Stocks and Mutual Funds
The concept and use of stock indexes is very important when considering investments. Each index is a single number that increases or declines based on the movement of stocks in the index. Essentially, an index is the value of a portfolio of the stocks that are held in that index.
The Standard & Poor's 500 (“S&P 500”), the most widely followed stock index, consists of 500 of America's largest companies. The Dow Jones Industrials Average, sometimes referred to as “the Dow,” is made up of 30 very large companies, all of which are also tracked by the S&P 500.
The NASDAQ market index tracks more than 3,100 stocks that trade on the NASDAQ stock market and is more volatile than either the Dow or the S&P 500.
Common Stock
A share of common stock is an ownership interest in a company. If you start a vintage clothing store with two friends as equal partners, you have in effect created three “shares” of stock in the store. The same ownership structure applies to publicly traded companies like IBM, Wal-Mart, or McDonald's.
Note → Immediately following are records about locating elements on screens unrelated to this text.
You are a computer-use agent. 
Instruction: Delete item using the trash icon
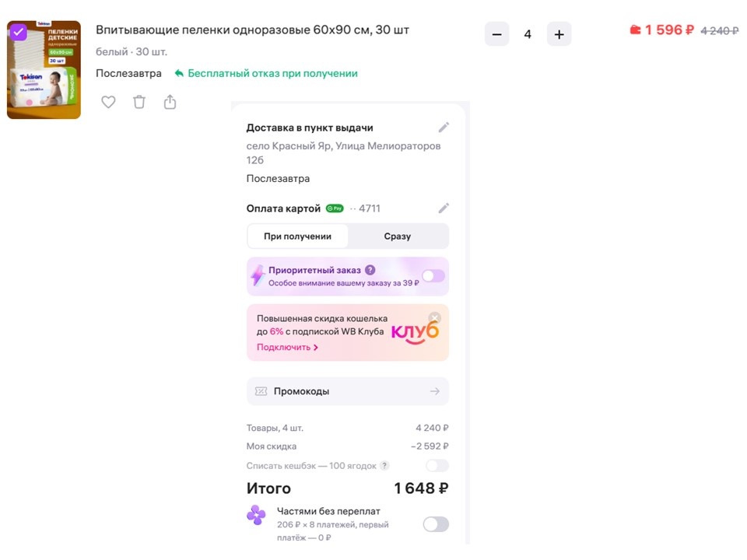pyautogui.click(x=139, y=102)
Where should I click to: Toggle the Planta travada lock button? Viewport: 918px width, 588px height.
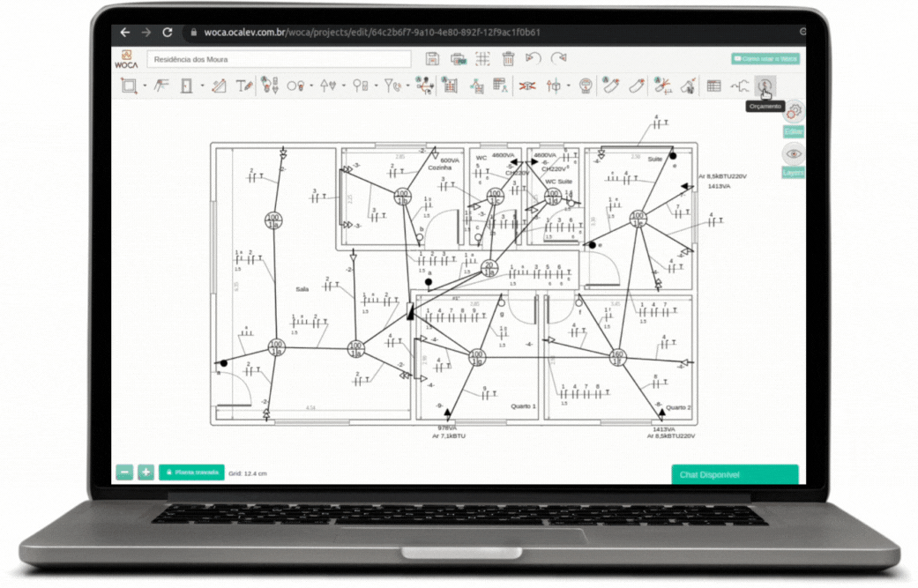191,473
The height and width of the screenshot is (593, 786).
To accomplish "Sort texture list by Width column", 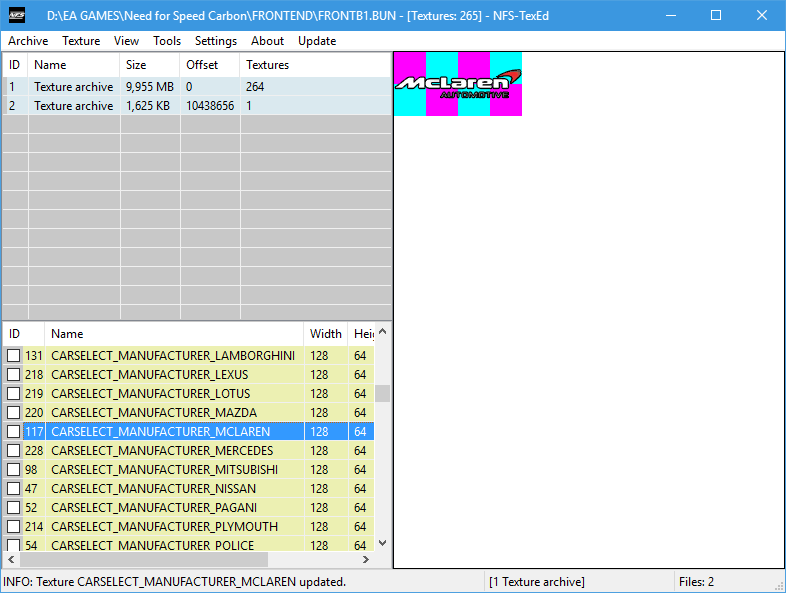I will (x=325, y=334).
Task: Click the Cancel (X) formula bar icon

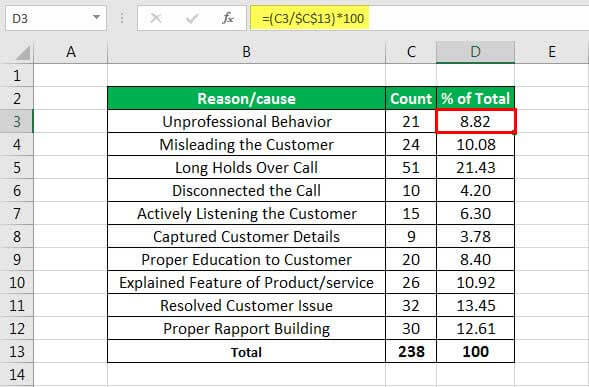Action: tap(156, 18)
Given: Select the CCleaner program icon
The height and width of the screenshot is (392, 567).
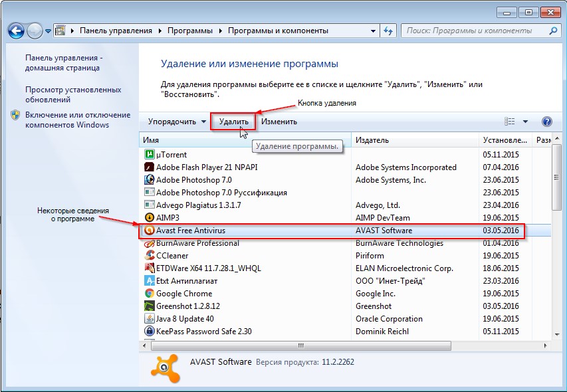Looking at the screenshot, I should [150, 256].
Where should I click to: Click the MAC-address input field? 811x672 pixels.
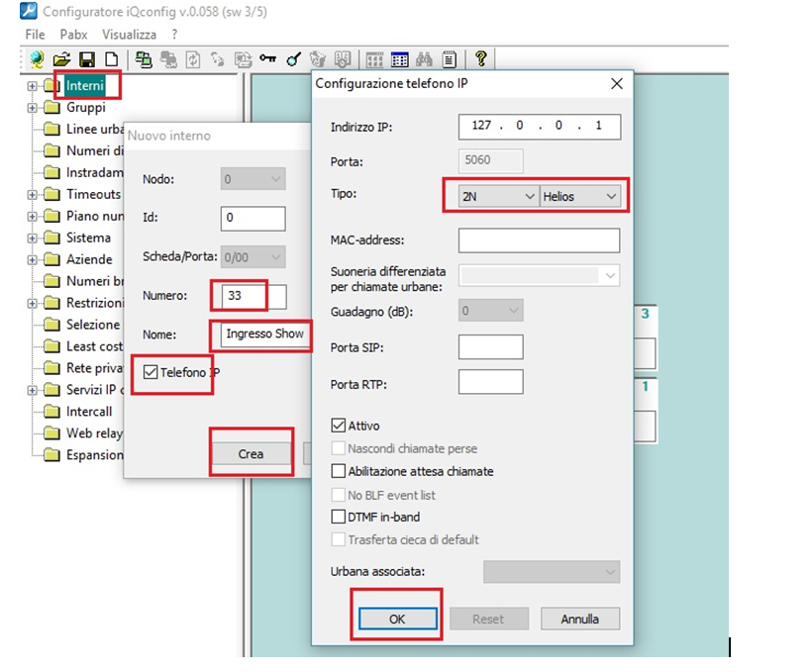pyautogui.click(x=539, y=240)
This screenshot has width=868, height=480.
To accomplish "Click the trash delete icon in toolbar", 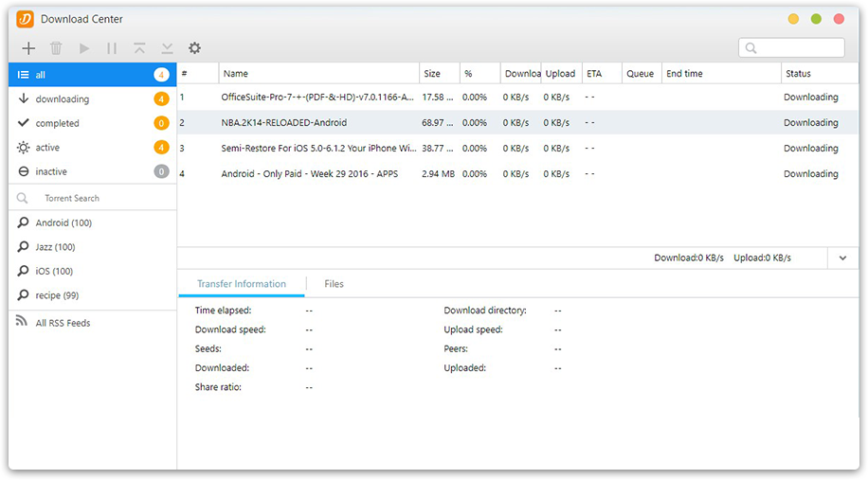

In the case of McDonald's, for example, if you own 100 shares of the company (at a current cost of about $4,000), you would own a 0.000008 percent ownership interest in the company and have 950,000 partners.
Ownership of common stock entitles you to possible gains from two different sources: dividends and appreciation in stock value. Dividends are paid quarterly or annually. Dividends are not guaranteed, and company management can decrease or increase them at any time. Companies typically pay dividends out of earnings. If the company's earnings increase substantially, the company will probably increase its dividend payment.
Alert
High-turnover mutual funds often increase your tax bill faster than your returns. Save them for tax-free retirement accounts, like IRAs, where rapid turnover won't result in taxes on realized stock gains.
Dividends are subject to federal and state taxes. The federal tax rate on most dividends is currently 15 percent, but this rate is likely to increase in the future — the Jobs and Growth Tax Relief Reconciliation Act of 2003, which provided tax relief on dividends, is set to expire on January 1, 2009. Also, long-term stock gains are generally taxable at 15 percent at the federal level, while short-term gains (under one year) may be taxed at your ordinary income tax rate, potentially as high as 35 percent, but these rates may also change after 2010.
You might consider reinvesting your dividends back into the stock that paid them by using a company's dividend reinvestment program (“DRIP”), a low-cost way to accumulate more of the company's shares. More information about DRIP plans is presented on page 166.
Common stocks are risky. They are not insured by any government agency, and they can rapidly decline in value. In an extreme case, you could lose your entire investment. However, from 1926 to 2002, a diversified portfolio of large-cap common stocks returned 12 percent per year, or 6 percent more per year than long-term treasury bonds, and they and other categories of stock will likely continue to outperform less-risky bonds and cash over the long run.